Evolver Primates: Mapping the Genomes Back to the Minigraph

minigraph can perform base alignment since version 0.17 but it does not encode small variants during construction. As such, the graph constructed above will only contain SVs (>50bp). The remainder of the pipeline will add base-level alignments to this graph using Cactus, which allows the input haplotypes to be embedded as paths in the graph. The first step is to use minigraph to map each input sequence back to the graph. The minigraph GFA itself will become a "genome" in the Cactus graph (each of its nodes will be an individual sequence), so a path for its fasta sequence also needs to be specified with --outputFasta.
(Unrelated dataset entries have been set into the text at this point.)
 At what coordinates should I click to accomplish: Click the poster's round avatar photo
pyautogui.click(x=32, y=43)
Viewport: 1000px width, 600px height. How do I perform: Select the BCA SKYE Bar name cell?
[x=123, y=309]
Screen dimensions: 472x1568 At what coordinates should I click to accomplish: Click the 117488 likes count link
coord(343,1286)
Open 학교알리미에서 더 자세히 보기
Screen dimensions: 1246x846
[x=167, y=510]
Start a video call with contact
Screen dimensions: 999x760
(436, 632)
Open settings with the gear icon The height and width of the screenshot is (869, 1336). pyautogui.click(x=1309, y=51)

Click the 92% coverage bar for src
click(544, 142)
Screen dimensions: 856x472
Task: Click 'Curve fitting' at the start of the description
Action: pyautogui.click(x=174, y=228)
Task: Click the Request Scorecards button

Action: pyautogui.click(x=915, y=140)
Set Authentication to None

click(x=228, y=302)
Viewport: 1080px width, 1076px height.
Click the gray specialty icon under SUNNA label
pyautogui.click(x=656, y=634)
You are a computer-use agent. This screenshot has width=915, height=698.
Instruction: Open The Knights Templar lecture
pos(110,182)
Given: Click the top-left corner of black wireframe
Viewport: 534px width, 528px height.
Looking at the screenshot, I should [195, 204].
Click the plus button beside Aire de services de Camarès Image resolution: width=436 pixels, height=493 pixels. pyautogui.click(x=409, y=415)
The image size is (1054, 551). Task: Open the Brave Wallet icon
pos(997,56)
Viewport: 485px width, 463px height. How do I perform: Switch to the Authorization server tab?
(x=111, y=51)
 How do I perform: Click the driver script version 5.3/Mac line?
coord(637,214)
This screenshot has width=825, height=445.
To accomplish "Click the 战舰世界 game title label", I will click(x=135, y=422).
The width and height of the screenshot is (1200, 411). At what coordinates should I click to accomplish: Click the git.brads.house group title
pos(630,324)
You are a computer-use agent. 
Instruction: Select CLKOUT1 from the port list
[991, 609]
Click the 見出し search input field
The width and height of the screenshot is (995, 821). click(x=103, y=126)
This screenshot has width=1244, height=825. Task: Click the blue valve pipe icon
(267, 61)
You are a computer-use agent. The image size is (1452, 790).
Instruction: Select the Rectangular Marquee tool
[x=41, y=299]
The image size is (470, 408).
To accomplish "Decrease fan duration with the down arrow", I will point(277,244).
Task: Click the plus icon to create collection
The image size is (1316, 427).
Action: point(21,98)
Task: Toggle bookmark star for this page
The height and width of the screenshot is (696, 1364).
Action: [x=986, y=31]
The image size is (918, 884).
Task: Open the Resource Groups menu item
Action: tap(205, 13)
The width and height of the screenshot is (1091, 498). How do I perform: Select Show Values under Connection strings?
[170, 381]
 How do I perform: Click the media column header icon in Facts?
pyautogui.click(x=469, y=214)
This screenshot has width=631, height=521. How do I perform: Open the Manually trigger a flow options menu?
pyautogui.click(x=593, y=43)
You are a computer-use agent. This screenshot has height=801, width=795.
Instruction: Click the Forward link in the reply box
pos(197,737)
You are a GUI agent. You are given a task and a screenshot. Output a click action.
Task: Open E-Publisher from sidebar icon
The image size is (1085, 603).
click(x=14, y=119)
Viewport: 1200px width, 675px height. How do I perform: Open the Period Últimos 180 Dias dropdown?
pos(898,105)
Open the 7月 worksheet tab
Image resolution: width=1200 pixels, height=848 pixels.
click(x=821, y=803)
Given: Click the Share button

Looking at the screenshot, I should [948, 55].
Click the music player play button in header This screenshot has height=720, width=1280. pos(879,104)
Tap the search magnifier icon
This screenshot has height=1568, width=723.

cactus-graphmap ./jobstore primates-pg/evolverPrimates.pg.txt primates-pg/primates.gfa.gz primates-pg/primates.paf --realTimeLogging --reference simChimp --outputFasta primates-pg/primates.gfa.fa.gz

You can tune the number of CPUs used by each mapping job with the --mapCores option. This command produces a mapping of input sequences to the graph sequences in PAF format with cigars.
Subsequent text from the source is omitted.